California governor signs order to reduce wildfire danger, accelerate forest management

Flames consume a home on Via Arroyo as a wildfire rages in Ventura, Calif., on Tuesday, Dec. 5, 2017. (AP Photo/Noah Berger)

Gov. Jerry Brown signed an executive order on Thursday that aims to reduce the dangers of wildfires following some of the deadliest and most destructive blazes in state history.

The order calls for accelerating forest management procedures such as cutting back dense stands of trees and setting controlled fires to burn out thick brush. Brown wants to double the forest area managed by such practices to 500,000 acres within five years.

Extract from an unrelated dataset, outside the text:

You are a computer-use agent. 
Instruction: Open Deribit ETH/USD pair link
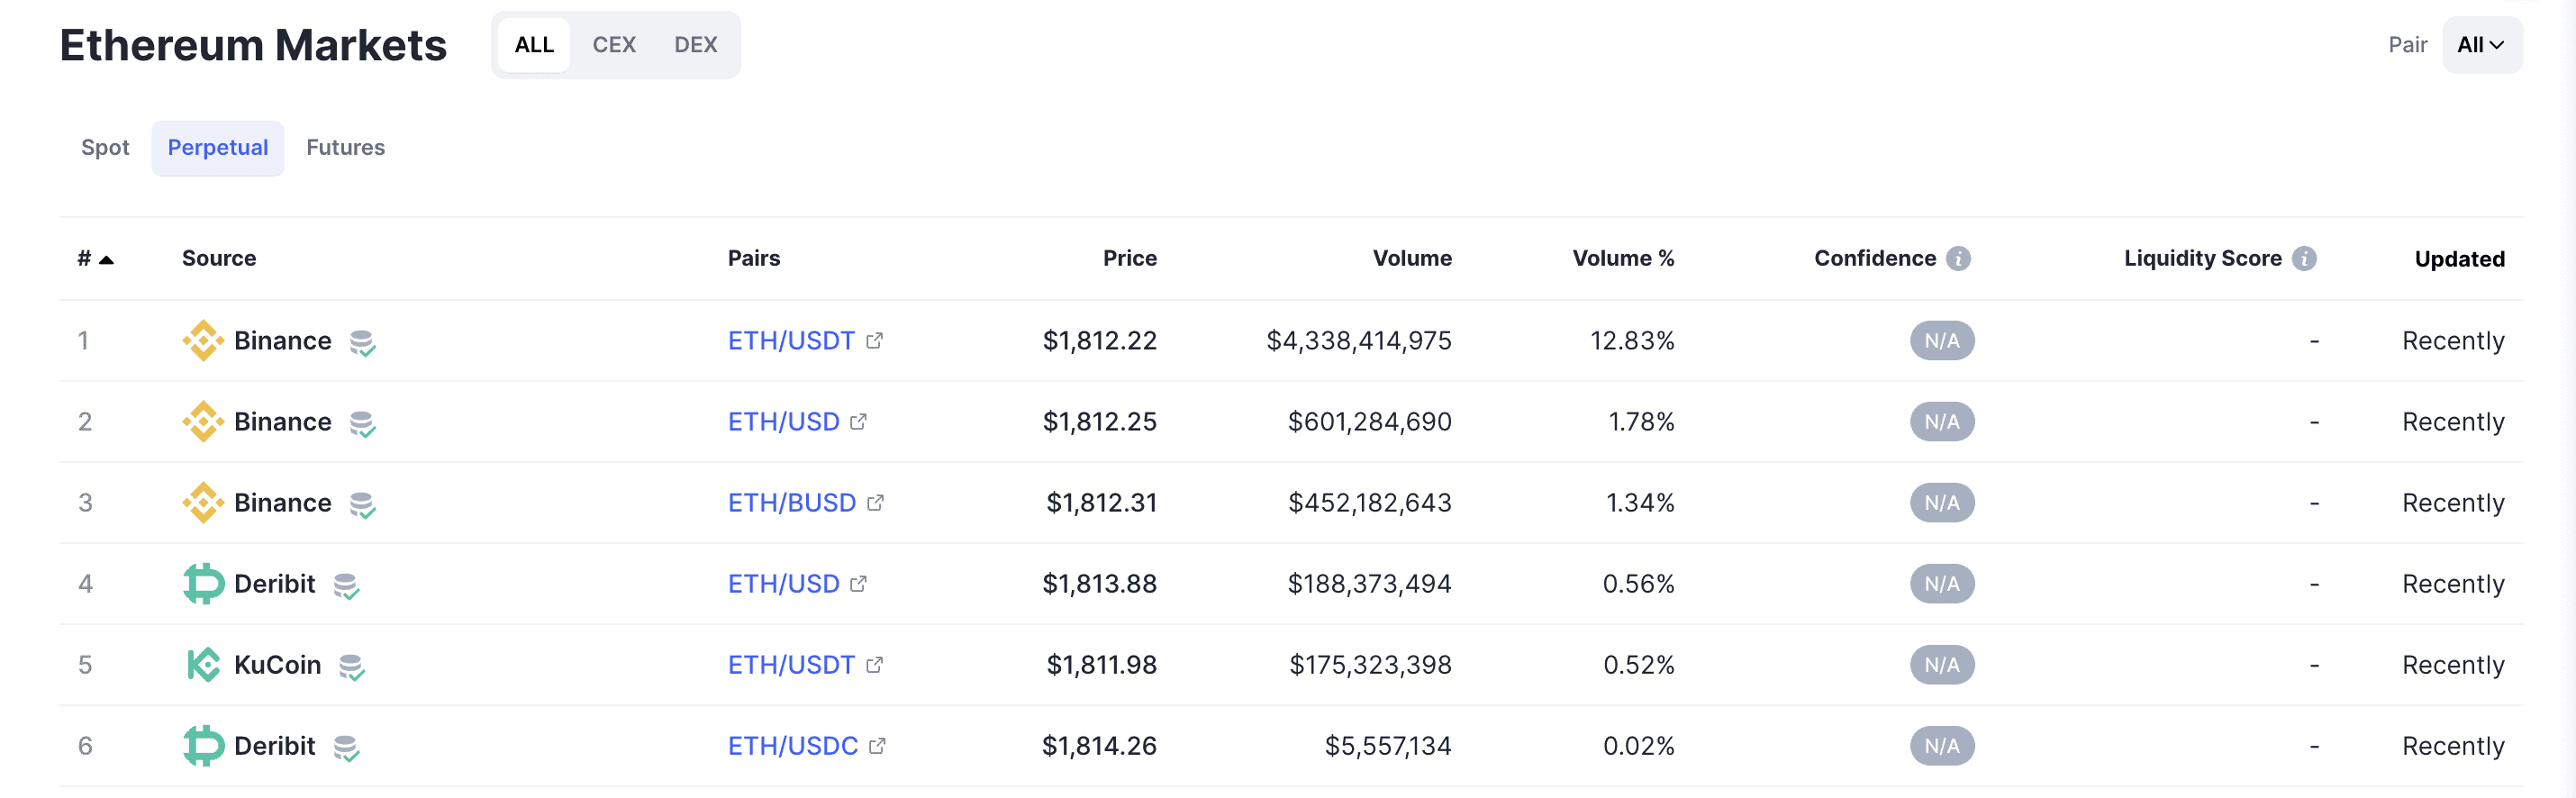point(783,584)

Brown's order also calls for streamlining the process of allowing private landowners to thin trees and encouraging the building industry to use more innovative wood products.

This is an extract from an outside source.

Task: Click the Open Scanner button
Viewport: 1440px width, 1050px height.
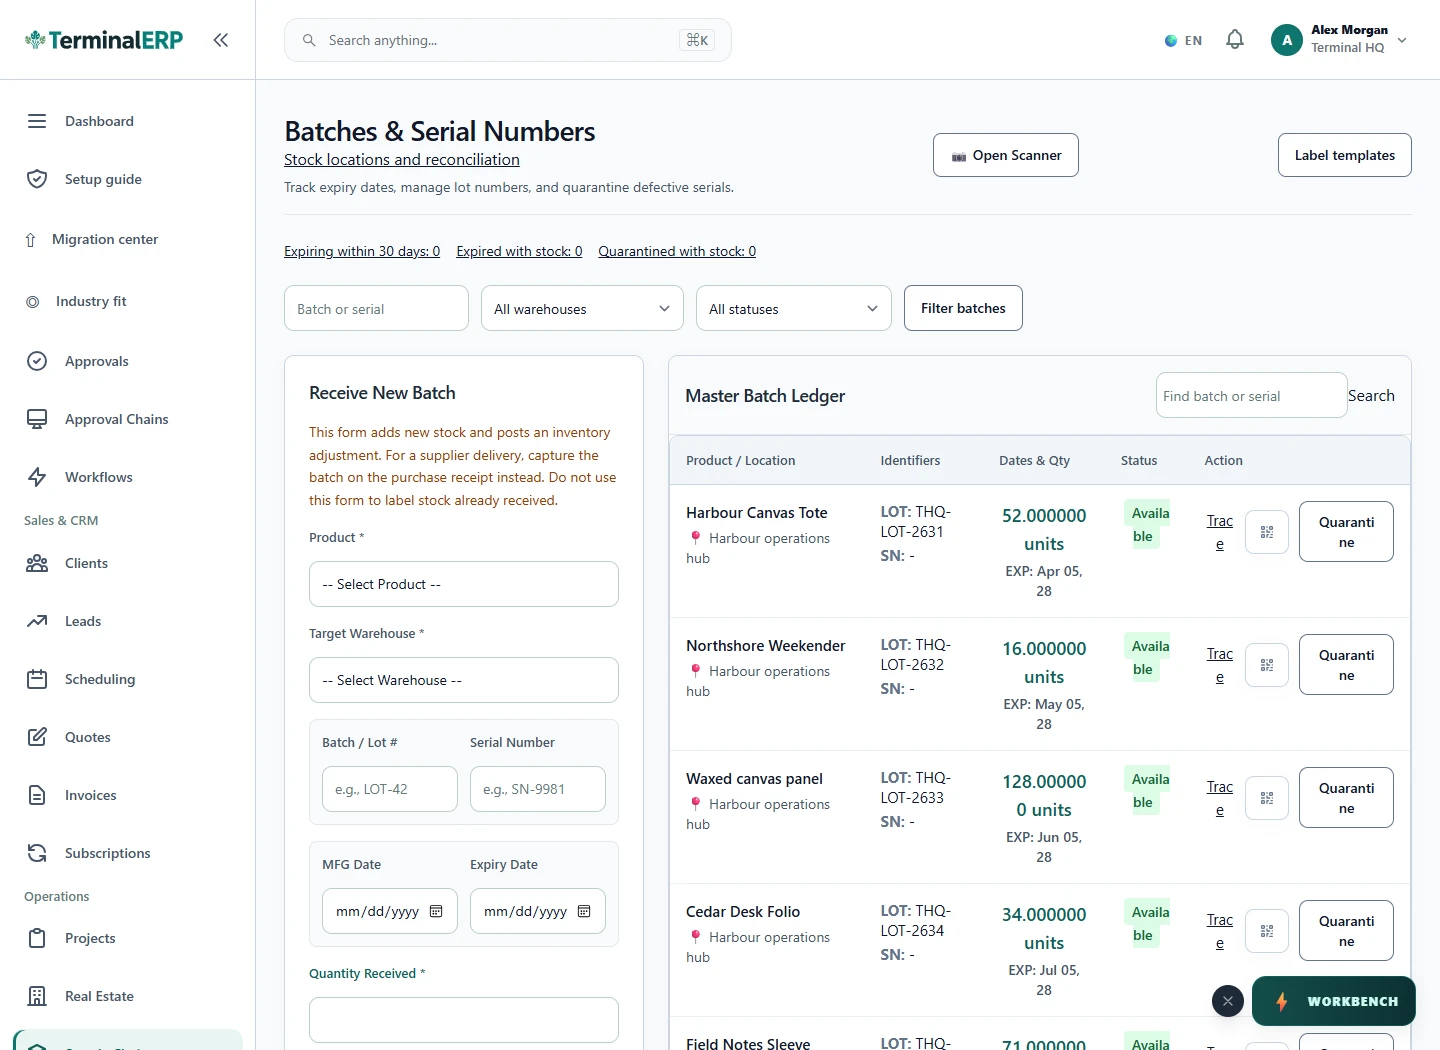Action: 1006,155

His office said a Forest Management Task Force will be convened in coming weeks to help implement the order.

The governor's May budget revision, due for release on Friday, includes $96 million to support his order. That's in addition to $160 million Brown already proposed for fire protection and forest work in the upcoming fiscal year.

California has about 33 million acres (133,546 square kilometers) of forests, ranging from federal lands to private holdings. Brown says healthy forests are carbon sinks, with trees and shrubs absorbing carbon and thus reducing the amount in the atmosphere that contributes to global warming.

However, forest fires release that carbon during burning.

Eight of California's most destructive fires have occurred in the past four years. They include the Thomas Fire last December - the largest California wildfire on record - that burned 282,000 acres (440 square miles) in Ventura and Santa Barbara counties and a complex of Northern California fires last October that killed more than 40 people and destroyed thousands of homes.

In addition, drought, insects and disease have killed some 129 million trees since 2010, most of them in the Sierra Nevada.

The governor's order aims to implement the California Forest Carbon Plan, also released Thursday. The 186-page report, prepared by a team of federal, state and local organizations, proposes a number of measures for restoring and keeping forests healthy. They include encouraging use of wood for biomass - that is, burning it to create electricity.

Kathryn Phillips, director of Sierra Club California, said part of the plan is worrisome.

"The people who make money by burning trees...those folks have an oversized influence in this administration," she said.

Phillips applauded calls in Brown's order and the forest plan to research and fund forest management but also had concerns about how the order will be implemented and whether it might loosen restrictions on timber harvesting in forests.

"It's very vague," she said of the order. "This is a governor who has not liked environmental review."